I doubt drop tanks, frankly.

Does it need to go to Gateway? Doesn't the architecture allow (at least for the first landing) a more direct approach? Ie: comanifest a LOI stage with Orion on B1b, and send the lander ahead to LLO?

It needs to have something more than what we see in this picture to even get from LLO to Surface and back.  Something extra is needed. e.g. A transit vehicle or drop tanks.

Obviously the lander needs to be able to rendezvous at the Gateway.  The initial flight may be more direct (maybe), but NASA will not select a lander design that cannot do the Artemis mission profile including Orion rendezvous at the Gateway.  My guess is that it will be launched by two Falcon Heavy LVs, EOR docking the lander shown (ascent vehicle), with a hypergolic fueled transit vehicle, autonomously guided rendezvous with the Gateway for crew transfer from the Orion.  The transit vehicle then carries the lander to a suborbital path to the lunar landing site, and the TV is then dropped immediately prior to the AV landing on the lunar surface.  The AV is potentially re-usable - with each mission a new Transit Vehicle docks at the Gateway, refilling the AV tanks.

**Stated goal A**
From the lunar lander discussion, reproduce word for word the part that opens with the words containing "It needs to" and closes with "or drop tanks.".
**Stated goal B**
Answer these questions using the lunar lander discussion:
(i) According to the question about going to Gateway, with what should an LOI stage be comanifested?
(ii) What two examples are given of the something extra needed to get from LLO to the surface and back?
(iii) What kind of fuel is the transit vehicle guessed to use?

**Source material**
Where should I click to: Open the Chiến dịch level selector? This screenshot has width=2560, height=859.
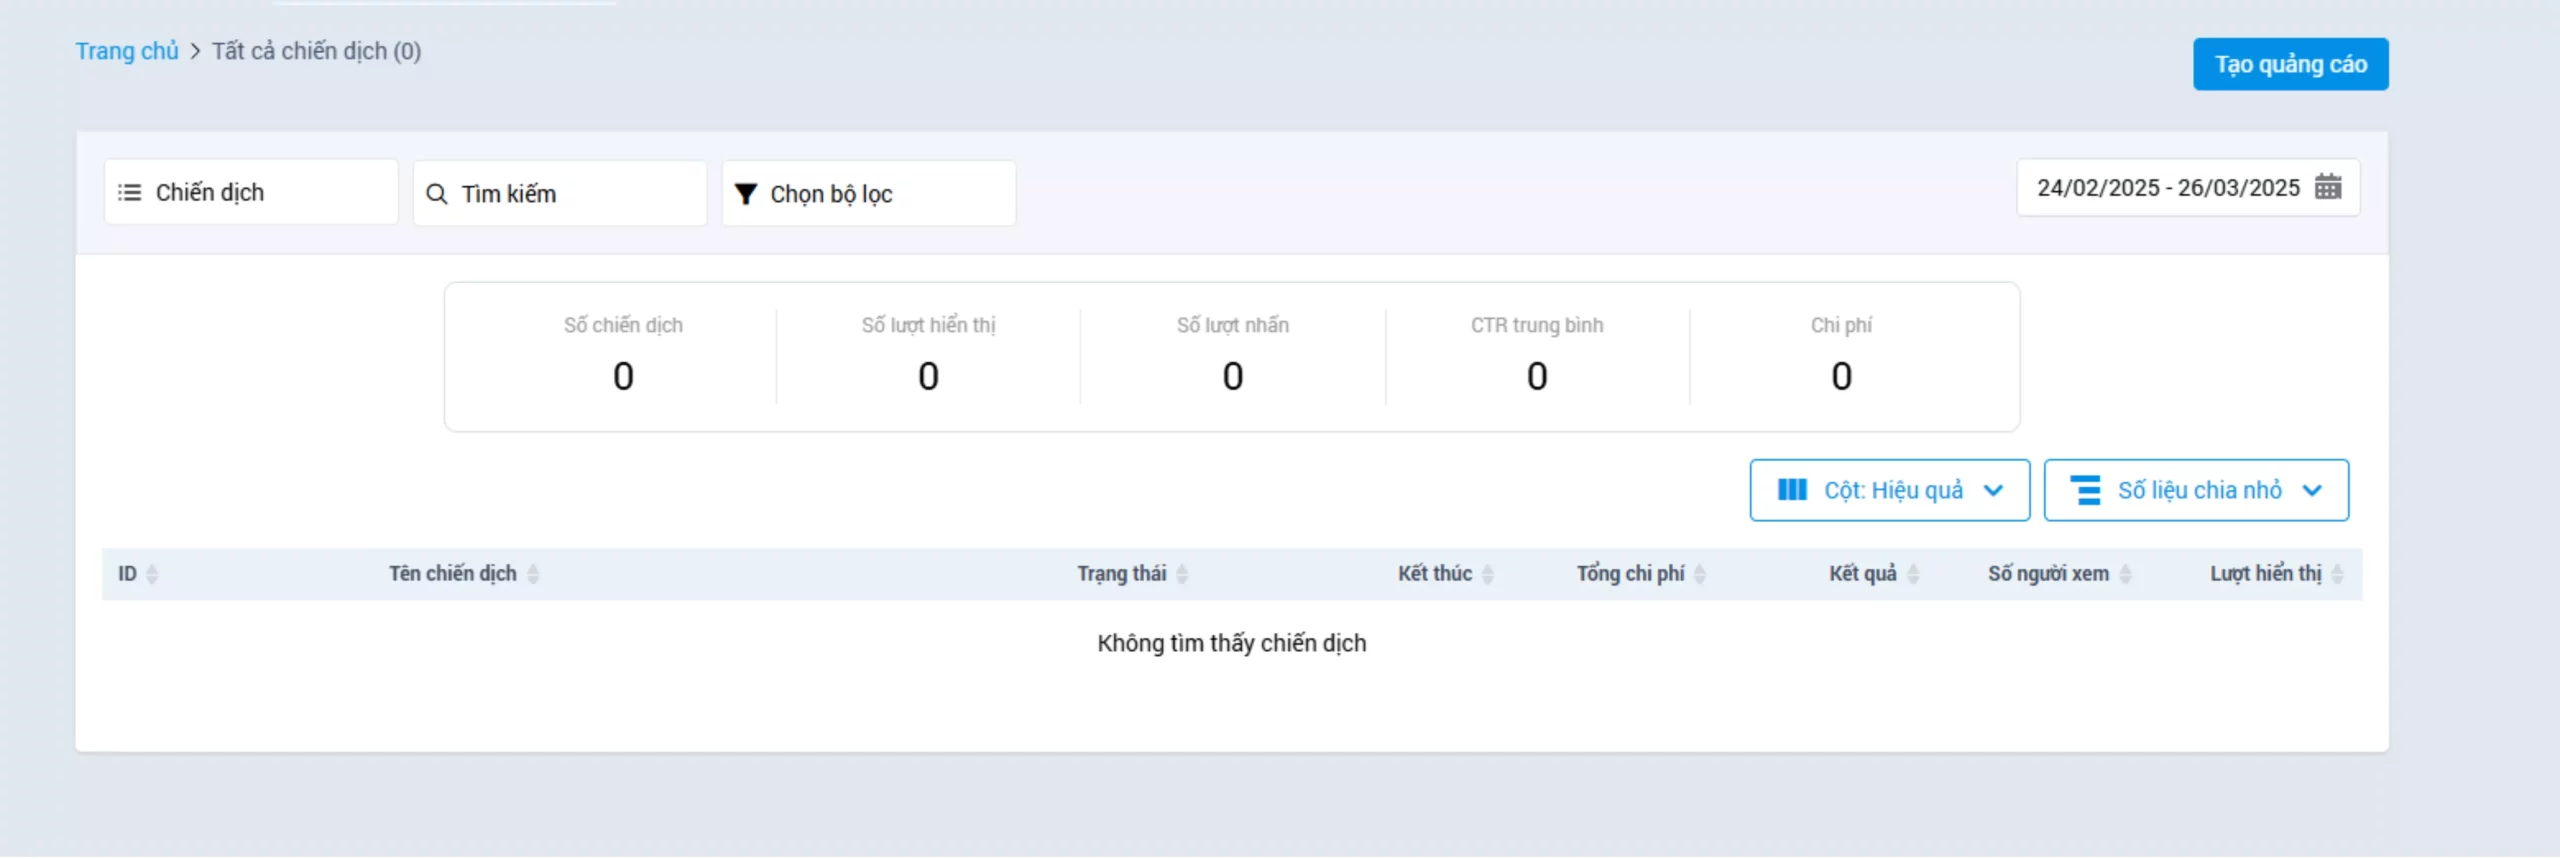coord(251,192)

**Full output A**
It needs to have something more than what we see in this picture to even get from LLO to Surface and back.  Something extra is needed. e.g. A transit vehicle or drop tanks.

**Full output B**
(i) Orion, on B1b
(ii) A transit vehicle or drop tanks
(iii) Hypergolic fuel